Header Ads

Header ADS

Ekim Devrimi ve Diyalektik Materyalizm - 1

Kasım 1929
Kommunist

A. DEBORIN

Ekim Devrimi, Marksist teoriyle, Marksist dünya anlayışıyla, diyalektik materyalizmle çok yakından bağlantılıdır. Ekim Devrimi, sadece , bilimsel bir yöntemin, materyalist diyalektik yöntemin kesinlikle doğru uygulanması şartıyla gerçekleştirilebilirdi.

Edward Bernstein ve takipçilerinin temsil ettiği revizyonizm, sınıf çelişkilerinin Köreltilmesi ve Uzlaştırılması fikrini ortaya attığında, ilk görevleri tamda Marksist yöntemi, yani materyalist diyalektiği inkâr etmek oldu.
-Avrupa revizyonizminin filozoflarının, Marksist yöntemin, yani materyalist diyalektiğin devrimci önemini tamamıyle anlamış olmaları ve tam da bu nedenle bunun kasıtlı olarak karşısına çıkmaları dikkate değer bir konudur.

"Revizyonizm ve devrimci Marksizm arasında", diyor modern revizyonizmin filozofu Z. Mark, "hem yöntem açısından hem de dünya anlayışı açısından bir fark vardır". Yazar açık bir şekilde, Devrimci Marksizmin metodolojik olarak diyalektik ile ayrılmaz bir şekilde bağlı olduğunu, revizyonizmin diyalektiğin reddi ile bağlantılı olduğu gerçeğini vurguluyor. Bu nedenle yazar,  geçen yüzyılın sonuna doğru diyalektiğe karşı çıkma cesareti olan Bernstein'i bile aşıyor.

Öte yandan, devrimci proletaryanın en büyük lideri VI Lenin, tıpkı Marx ve Engels gibi, materyalist diyalektiğin sadece şampiyonluğunu ve savunusunu yapmakla kalmadı, aynı zamanda bunu tek devrimci, tek doğru bilimsel yöntem olarak gördü,ve aynı zamanda devrimin tüm büyük ve küçük sorunlarına inanılmaz bir beceri ile uyguladı.

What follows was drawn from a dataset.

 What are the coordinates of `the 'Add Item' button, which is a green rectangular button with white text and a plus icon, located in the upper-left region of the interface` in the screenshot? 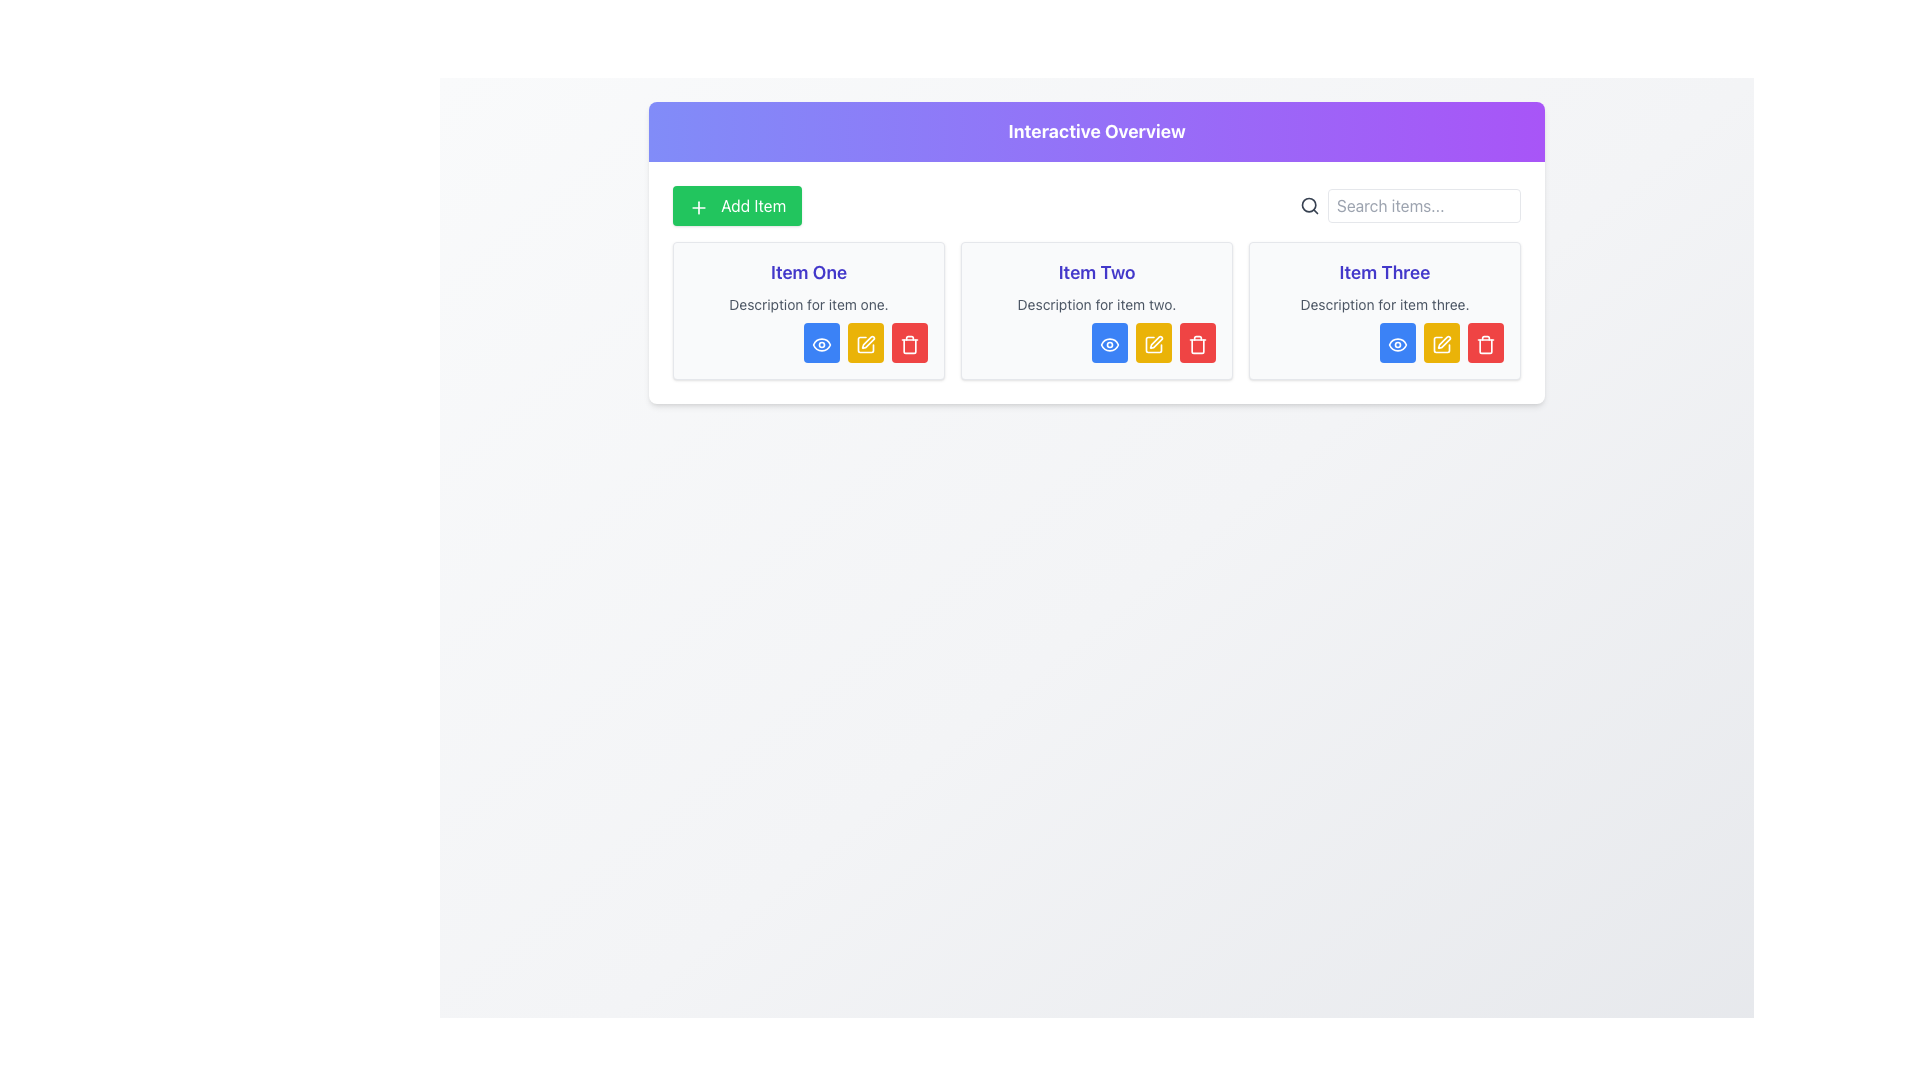 It's located at (736, 205).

Lenin materyalist diyalektikte Marx ve Engels'in öğretilerinin özlülüğünü gördü, örneğin, Marx ve Engels'in yazışmalarının özünü karakterize ederken, Lenin şöyle yazdı:
“Bir kelimeyle tanımlamaya çalışacaksak, yazışmanın odağını, ifade edilen fikirlerin özünün açıklandığı merkezi nokta, bu kelime, diyalektik olacaktır. Materyalist diyalektiğin kuruluşundan bu yana politik ekonomiye, tarihe, doğa bilimine, felsefeye, işçi sınıfının siyaset ve taktiklerine uygulanması, -Marx ve Engels'in en çok ilgisini çeken, öne sürdükleri en hayati ve en yeni unsurlar, onların, düşünce tarihinin ileriye dönük yaratıcı adımlarıdır. ”
Lenin, Marksizmin özünün yalnızca materyalist diyalektik olduğunu vurgulamakla kalmadı, aynı zamanda kendiside usta bir diyalektikciydi ve materyalist diyalektiğinin daha da geliştirilmesi yönünde ileri adımlar attı; devrimci hareketimizin bütün pratik başarıları, Ekim Devrimi, proleter yanın iktidarı eline geçirmesi, sosyalist inşanın başarılı gelişimi,  bunlar, toplumun sınıf karşıtlıkları ve  tarihsel materyalizmin toplumsal olaylara, çağdaş tarihe doğru uygulanmasına dayanan doğru bir sınıf mücadelesinin doğasıyla ilgili diyalektik bir çalışmanın ve somut tarihsel koşulların analizinin bir sonucudur.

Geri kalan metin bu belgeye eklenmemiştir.